Método pode ser mais seguro do que cesárea
Gestantes de alto risco e com comorbidades como hipertensão crônica, pré-eclâmpsia (acima de 37 semanas de gestação) e corioamnionite (infecção grave) são eletivas ao parto vaginal, evitando complicações. Nestes casos, quando a paciente não entra em trabalho de parto espontaneamente, a equipe multiprofissional da Obstetrícia do Hospital Regional Norte (HRN) avalia os critérios para a indução.
A unidade, situada em Sobral, é vinculada à Secretaria da Saúde do Ceará (Sesa) e administrada pelo Instituto de Saúde e Gestão Hospitalar (ISGH).
A coordenadora de Enfermagem da Obstetrícia do HRN, Larissa Cunha Alves, pondera que o parto vaginal pode ser mais seguro para a gestante e para o bebê do que a cesárea.“Em casos de hipertensão gestacional, há um risco maior de hemorragia se o parto tiver intervenção cirúrgica. Pacientes com corioamnionite também correm risco se o parto for por via abdominal”, ressalta Alves.
Ela explica, ainda, que a indução ao parto vaginal é realizada com auxílio de medicação. “Não é um processo doloroso. O método também prepara o colo para ser dilatado”, afirma.

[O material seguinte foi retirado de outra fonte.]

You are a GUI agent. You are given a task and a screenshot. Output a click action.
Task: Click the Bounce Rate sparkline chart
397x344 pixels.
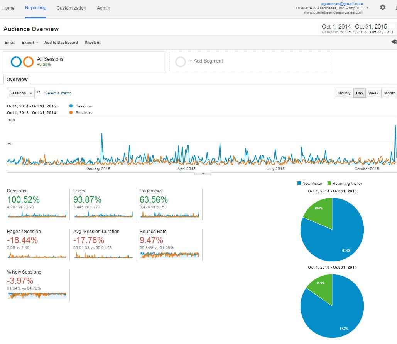coord(170,255)
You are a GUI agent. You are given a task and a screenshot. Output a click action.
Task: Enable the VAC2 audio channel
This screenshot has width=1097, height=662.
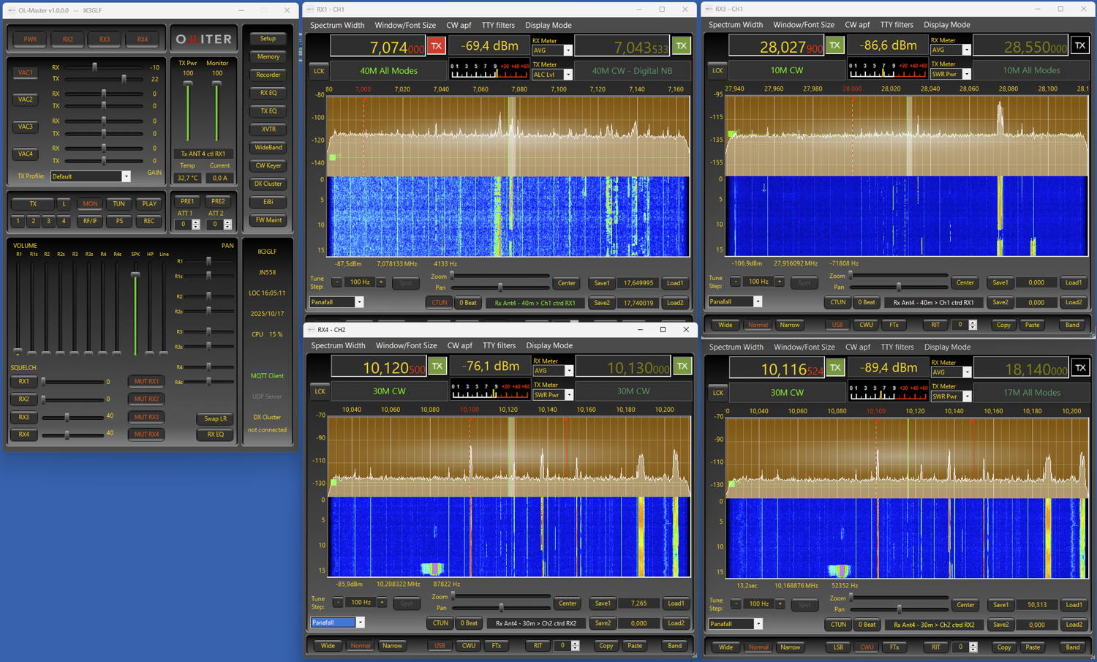point(26,99)
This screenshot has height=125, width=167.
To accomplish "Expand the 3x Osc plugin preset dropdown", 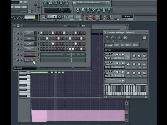I will click(126, 50).
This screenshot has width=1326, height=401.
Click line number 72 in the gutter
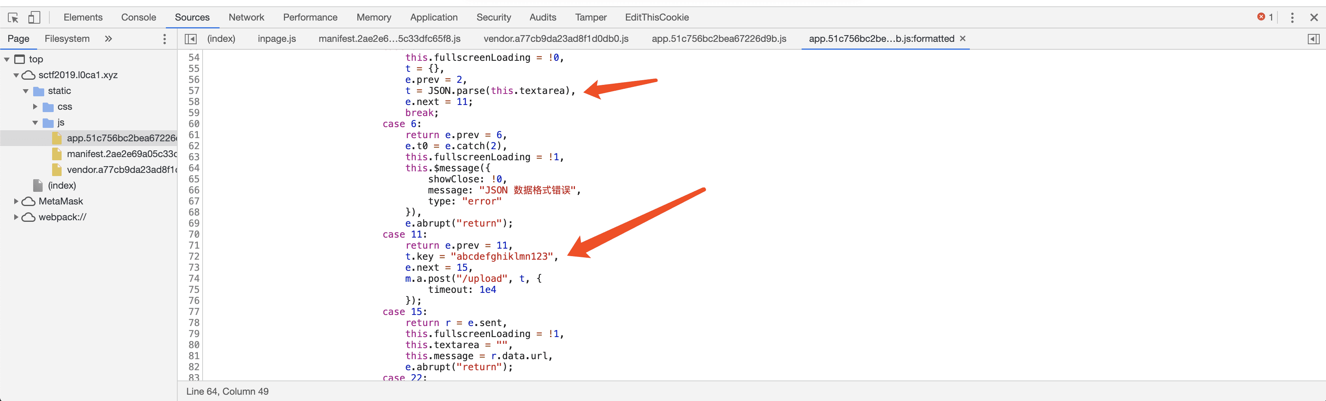pos(194,256)
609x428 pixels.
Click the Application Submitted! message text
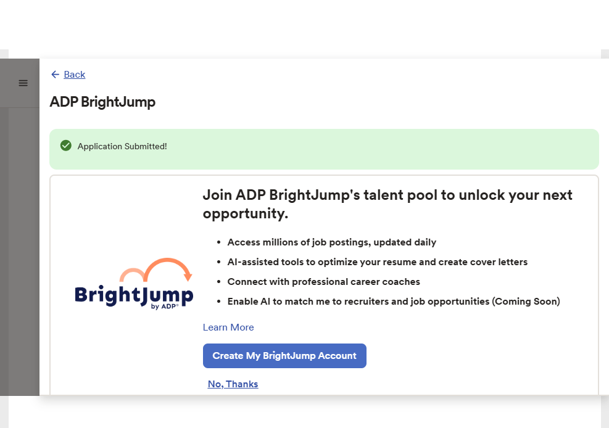122,146
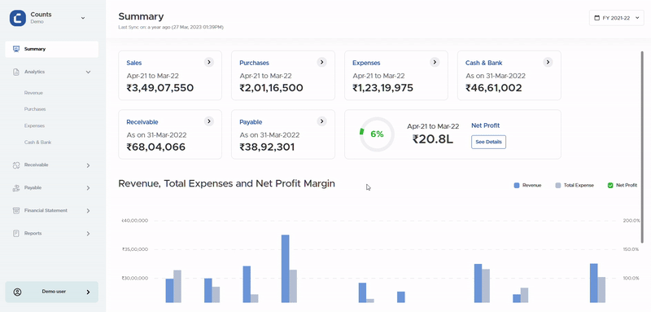The width and height of the screenshot is (651, 312).
Task: Go to Cash & Bank analytics item
Action: tap(37, 143)
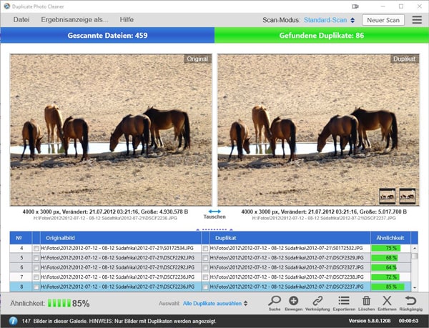Viewport: 429px width, 328px height.
Task: Click the Verknüpfung link icon
Action: click(317, 302)
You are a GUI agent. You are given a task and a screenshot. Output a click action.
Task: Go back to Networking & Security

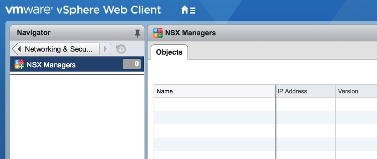[59, 49]
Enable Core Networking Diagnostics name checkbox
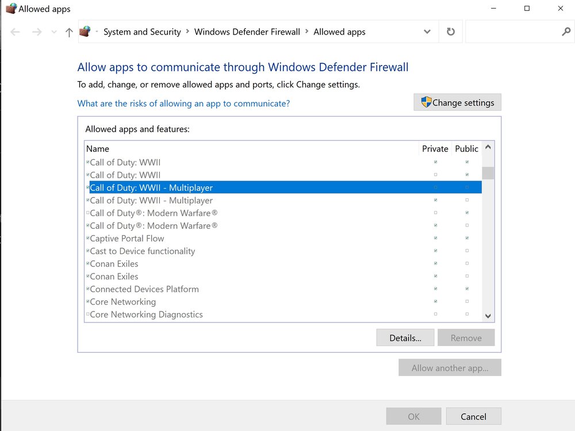The image size is (575, 431). coord(87,314)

Para a conduta, é fundamental priorizar o bem-estar da parturiente e do feto. “Monitoramentos fetais e exames como cardiotocografia avaliam o conforto e garantem mais segurança“, ressalta a enfermeira.
A cardiotocografia anteparto utiliza um aparelho específico com sensores para captar os batimentos cardíacos do bebê, além da frequência e da intensidade de contrações uterinas.
Grávida pela quarta vez, Antonia Iva Abreu dos Santos, de 25 anos, passou por uma indução ao parto vaginal e aprovou o procedimento. “Vale a pena porque é rápido e a recuperação, também”, diz.
A jovem recebeu medicação para estimular as contrações. A recém-nascida Thayllane veio com 39 semanas e 2 dias de gestação. Iva tem um outro filho, de 5 anos, também nascido de parto vaginal, e sofreu dois abortos.